▸ Task to carry out
Turn the lines between the ones holding "Click the -$2.131b" and "pos(387,311)", inclusive, into a numbered list, leaving out any blank lines.
╭─ Information provided
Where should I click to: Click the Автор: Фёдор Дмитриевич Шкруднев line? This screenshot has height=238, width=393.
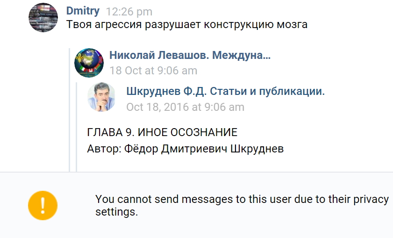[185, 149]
╰─
╭─ Information provided
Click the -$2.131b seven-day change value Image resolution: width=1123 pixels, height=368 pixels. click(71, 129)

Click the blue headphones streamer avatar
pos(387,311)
╰─
▸ The completed task
1. Click the -$2.131b seven-day change value Image resolution: width=1123 pixels, height=368 pixels. click(71, 129)
2. Click the blue headphones streamer avatar
3. pos(387,311)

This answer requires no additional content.